Tapping into a recent vogue for tweed suits, waistcoats and wedding jackets, garments in unsurpassable colors can be bought in a handful of small-scale designer boutiques, including Tarbert’s Harris Tweed Isle of Harris showroom and The Harris Tweed Company in Grosebay. Both have a fabulous selection of pre-made knits and suits, plus they also tailor-make to order. Don’t think twice if unsure: Harris Tweed is in the island’s DNA, and it’s the only place in the world where it’s legally allowed to be made. 

Harris Tweed
EQRoy/Shutterstock

4. For lip-smacking gin

With a prime position overlooking the steeply-sloped houses and snug harbour of Tarbert, the Isle of Harris distillery was a real shot in the arm when it opened in 2015. It produces the first whisky in the Outer Hebrides since 1829, yet has become better known for its sugar kelp-infused gin, which can be sampled on regular tours.

Breaking the seal releases the east coast drama of the landscape and the unpredictable light and the sound of the tides as it funnels in and out of Tarbert harbour. Pour a dram and you’ll hold all of Harris in your hand.

5. For wild camping (done as it should be)

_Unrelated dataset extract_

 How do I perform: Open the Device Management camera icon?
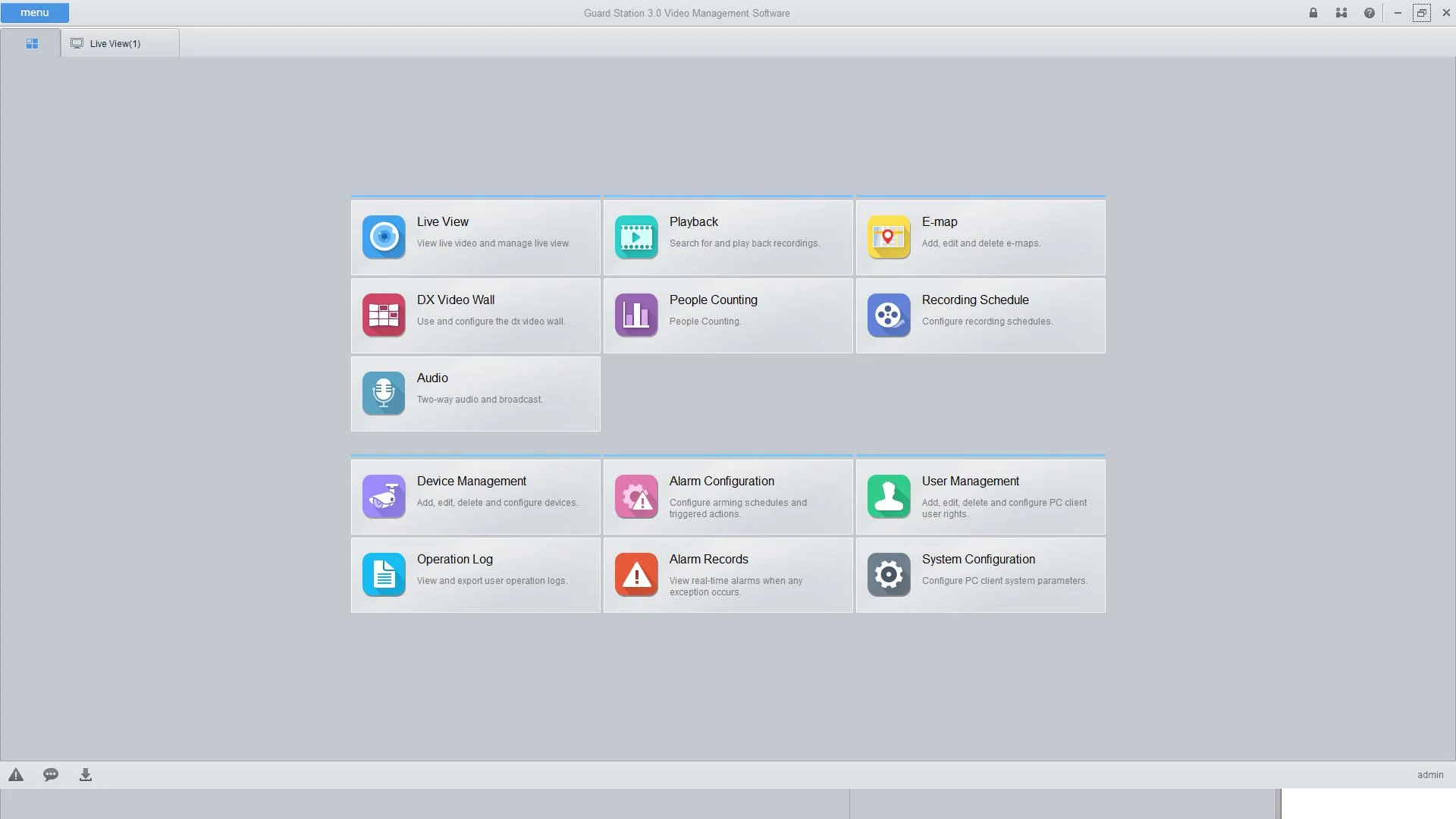click(384, 497)
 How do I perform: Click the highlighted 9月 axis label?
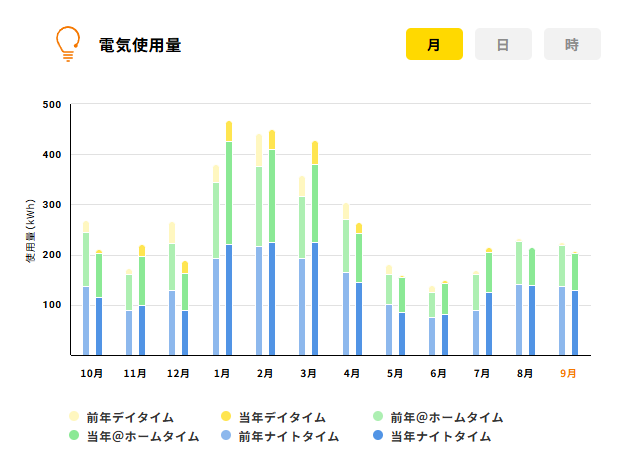568,373
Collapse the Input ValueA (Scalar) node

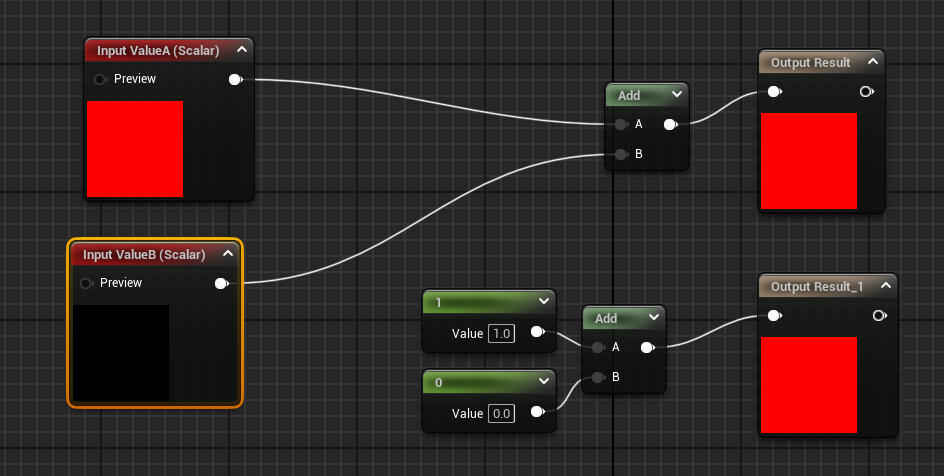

Pick your spot, pitch your tent, then – be thankful – wonder why no one else is here. There are plenty of oceanfront campsites to choose from, but two to savour on South Harris, particularly on a late summer’s night when the sky turns a deep whisky-gold, are Lickisto Blackhouse Camping, a rugged strip of land by the sea, and Horgabost Campsite, south of Seilebost on the jigsaw-cut west coast.

It’s a Shangri-La like setting, overlooking a sheltered sweep of Luskentyre Bay with a rippling dune front and sheep-dotted slopes in the background. As is often the case in Harris, payment is cash only, to be deposited in an honesty box attached to a sheep fence near the shower block.

Luskentyre beach
Skully/Shutterstock

6. For geological riddles & rocky landscapes

Few roads in Scotland match the rising and plunging A859 for sheer performance. Cutting through north Harris, it climbs towards the pyramid-like Sgaoth Aird and Clisham, two quartz-studded mountains of gneiss, before slipping to sea level and fjord-like Loch Seaforth.

Glacial-carved and almost devoid of life – bar a few crofter’s houses and an off-grid youth hostel on a craggy peninsula – this is wild terrain and hillwalking country at its best. Remember: these are elemental hills, exposed to ever-changing weather conditions, so take walking gear for all eventualities.